Fig. 5: ML-323-induced increased AMPK phosphorylation triggers protective autophagy and reduces cell apoptosis.

A, B Flow cytometry analysis of apoptosis was using Annexin V-FITC /PI double-staining kits. Blocking AMPK with the inhibitor CC promoted ML-323-induced apoptosis. HCCLM3 and SMMC-7721 cells were treated with ML-323 alone or in combination with DMSO or CC. Statistical analysis was conducted. C Cell-counting kit-8 (CCK-8) showing the cell viability of CC and ML-323-treated HCC cells. Blocking AMPK phosphorylation enhances the effect of ML-323 on HCC cell viability. HCCLM3 and SMMC-7721 cells were treated with ML-323 alone or in combination with DMSO or CC. D Western blot analysis of HCCLM3 and SMMC-7721 cells treated with ML-323 alone or in combination with DMSO or CC. Data represent at least three independent experiments (n = 3; error line, SD).
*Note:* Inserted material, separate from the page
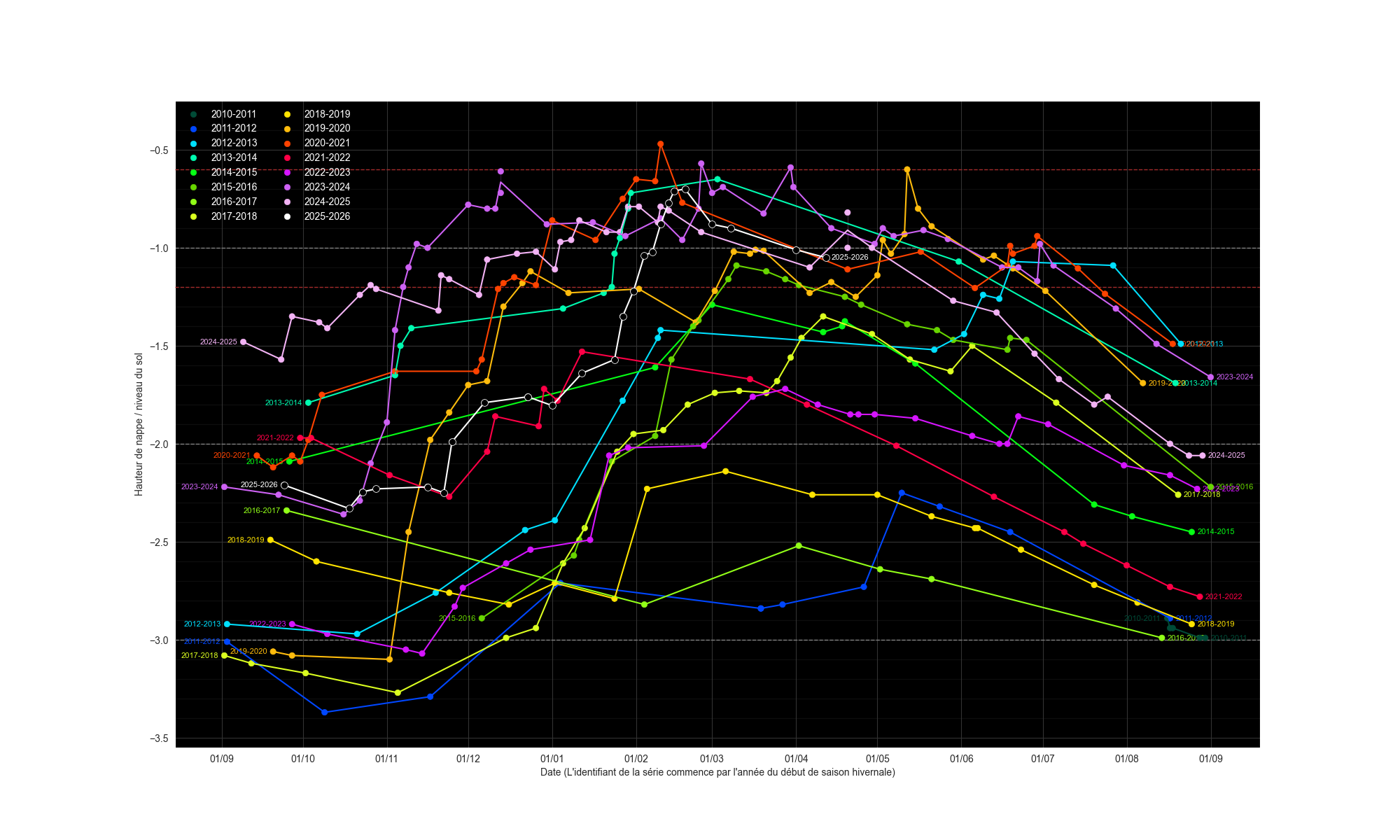
Task: Click the 2013-2014 legend marker
Action: point(194,158)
E Western blot analysis of L3CB in HCCLM3 and SMMC-7721 cells treated with ML-323 alone, or in combination with CQ or BafA1. CQ or BafA1 inhibits LC3B degradation. F CCK-8 showing the cell viability of HCCLM3 and SMMC-7721 cells treated with ML-323 alone, or in combination with CQ or BafA1. Autophagy inhibition increases the ML-323 induced growth inhibition of hepatoma cells. G Annexin V-FITC/ PI double-staining showing the effect of the inhibition of autophagy in HCCLM3 and SMMC-7721 cells treated with ML-323 alone, or in combination with CQ or BafA1. H Western blot analysis of cleaved-PARP and caspase 3 in HCCLM3 and SMMC-7721 cells treated with ML-323 alone, or in combination with CQ or BafA1. Data are representative of at least three independent experiments (n = 3; error bars, SD).